Most acid reflux sufferers turn to over-the-counter antacids first. These can be found in liquid form or in tablets. Antacids are generally designed to work quickly at reducing the acid in your stomach and can be quite effective for relieving minor acid reflux episodes.
They are not, of course, a cure. They simply alleviate the symptoms for the short term. And they can also result in constipation, stomach cramps or diarrhea. If your acid reflux symptoms persist, or you find yourself continually turning to antacids, it's time to visit your doctor.

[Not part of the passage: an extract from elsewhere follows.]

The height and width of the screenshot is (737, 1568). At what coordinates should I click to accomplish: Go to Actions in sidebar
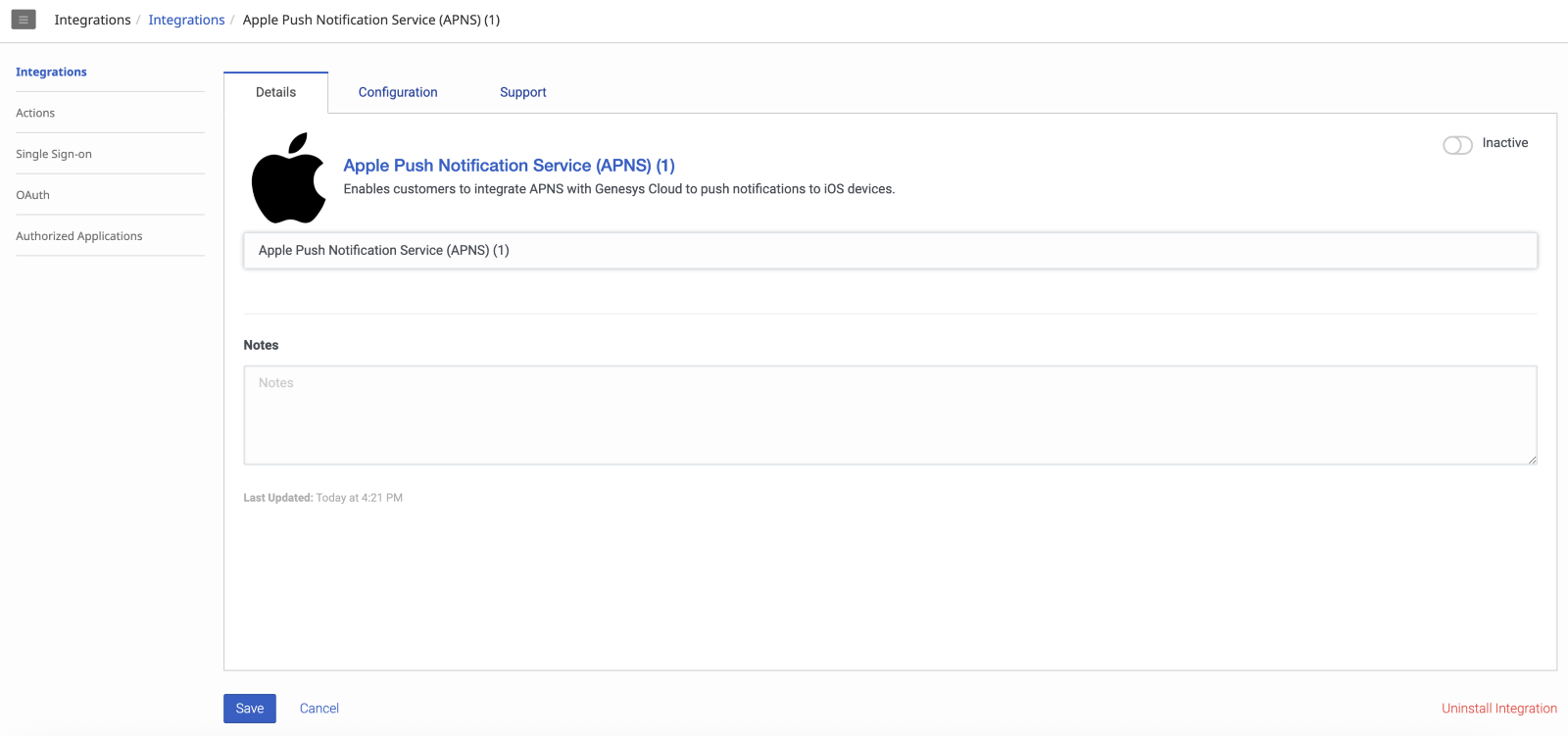[x=35, y=113]
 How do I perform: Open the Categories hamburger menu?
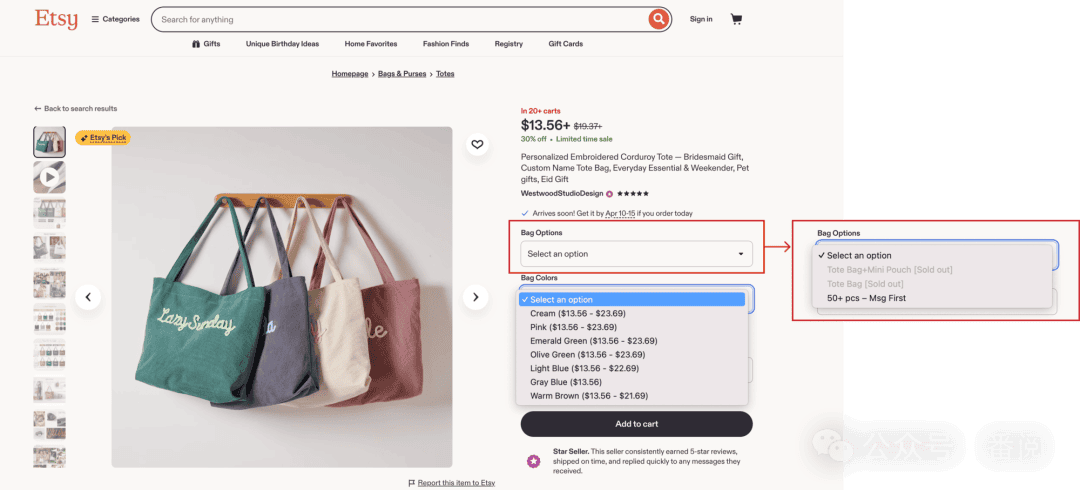pos(116,19)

The most common acid reflux medications fall into two categories ... acid suppressants and the proton pump inhibitors. An acid suppressant helps to reduce the production of acid in the stomach. The brand names that you've probably heard before include Zantac, Pepcid, Tagamet, and Axid.
The proton pump inhibitor works to minimize the secretion of acid into the stomach by interacting with the cells of the stomach wall. Common examples, that you're likely somewhat familiar with, include Nexium, Zoton, Protium and Paret.
Apart from taking medications, there's your diet. You'll want to avoid those foods I've mentioned above which tend to weaken the esophagus sphincter. You'll want to avoid over indulging by eating smaller, more frequent meals throughout the day. Limit your alcohol. Allow yourself at least three hours before going to bed after eating.